*WORK INSTRUCTION:* Reproduce exactly the span of lines that opens with the line containing "Bookmark this page with star icon" and closes with the last line of the entries below.

*DATA SHOWN:*
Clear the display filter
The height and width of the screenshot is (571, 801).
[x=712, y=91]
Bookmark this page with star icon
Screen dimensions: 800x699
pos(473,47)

*ANSWER SPACE:*
Bookmark this page with star icon
Screen dimensions: 800x699
pos(473,47)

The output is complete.